The announcement comes after Donalds, a Naples Republican, got a critical endorsement from President Donald Trump, which may clear the Republican primary pool given Trump's weight in Republican politics. If elected, Donalds would be the first Black governor of the state.
Here are three things to know about Donalds, who would be running in a state that's moved to favor Republicans in recent years:
Donalds is a staunch Trump ally
Donalds was one of Trump's earliest and longest standing supporters, having spoken at one of his rallies in September 2016.
The congressman was among 147 Republicans who voted to object to the election results from key swing states in 2020 and repeatedly claimed, without evidence, that former President Joe Biden was not the legitimate U.S. president.
Donalds is part of the conservative congressional Tea Party caucus and is highly regarded by Republican colleagues in his circle. The congressman was nominated for House speaker multiple times in 2023 when U.S. Rep. Kevin McCarthy won the post, and again when McCarthy was ousted.

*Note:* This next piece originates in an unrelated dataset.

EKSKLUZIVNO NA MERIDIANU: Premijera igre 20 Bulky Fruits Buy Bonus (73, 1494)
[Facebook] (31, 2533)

Donalds was also on the short list of people to be Trump’s vice presidential running mate last year. Throughout the campaign, he acted as a Trump surrogate and traveled the country to support the president — even defying his own state’s governor, DeSantis, by endorsing Trump over him in the 2024 election.
Donalds' encounters with the law
Donalds grew up in Brooklyn, New York, and has described his hardworking single mother as a role model.
In 1996, he went to Florida and attended Florida A&M University, where he was arrested in 1997 for misdemeanor marijuana possession. The charge was ultimately dismissed. In 2000, he was charged with bribery by the state, an allegation he said stemmed from depositing a bad check when facing financial troubles. That record has since been expunged.
Despite these troubles, Donalds graduated from Florida State University in 2002 with a bachelor's degree in finance and marketing. In 2016, he was elected into the Florida House, where he championed school choice and criminal justice reform.
His wife, Erika Donalds, won a seat on the local school board in 2014 and founded the Optima Foundation in 2017 to support creating new schools and supporting charter schools. Earlier this year, Erika Donalds joined the America First Policy Institute to chair the Center for Education Opportunity as a champion of parental choice in schools.
He has had a rocky history with DeSantis
Donalds is entering the gubernatorial race among loud talk of Florida's first lady, Casey DeSantis, potentially running to succeed her husband.
She hasn’t officially announced her intentions, but Gov. DeSantis said earlier this week that he sees his wife as the best person to carry on his legacy in Florida.
Donalds dodged a question about Casey DeSantis in a Fox News interview, calling her husband a “great governor,” but saying it was time to focus on the future.
“Now, the job is to keep the best state in the country as the best state in the country,” Donalds said. "So that’s going to be the mission at hand.”
In the past, Ron DeSantis and Donalds were close. Donalds introduced the governor at his election night victory party in 2018 and praised him at the start of his term. Their relationship soured in 2023 when Donalds objected to statewide education standards DeSantis favored to teach middle school students that slaves learned skills that later benefitted them.
“The new African-American standards in FL are good, robust, & accurate,” Donalds wrote on Twitter at the time. “That being said, the attempt to feature the personal benefits of slavery is wrong & needs to be adjusted.”
In 2023, DeSantis accused Donalds of aligning with then-Vice President Kamala Harris and told Donalds to “stand up for your state.”
The relationship was further strained when Donalds joined other Florida Republicans in endorsing Trump for president in April 2023, opposing the governor's own presidential aspirations. Although he called DeSantis the “best governor in the country,” he said Trump is “the guy that can get the job done on Day One."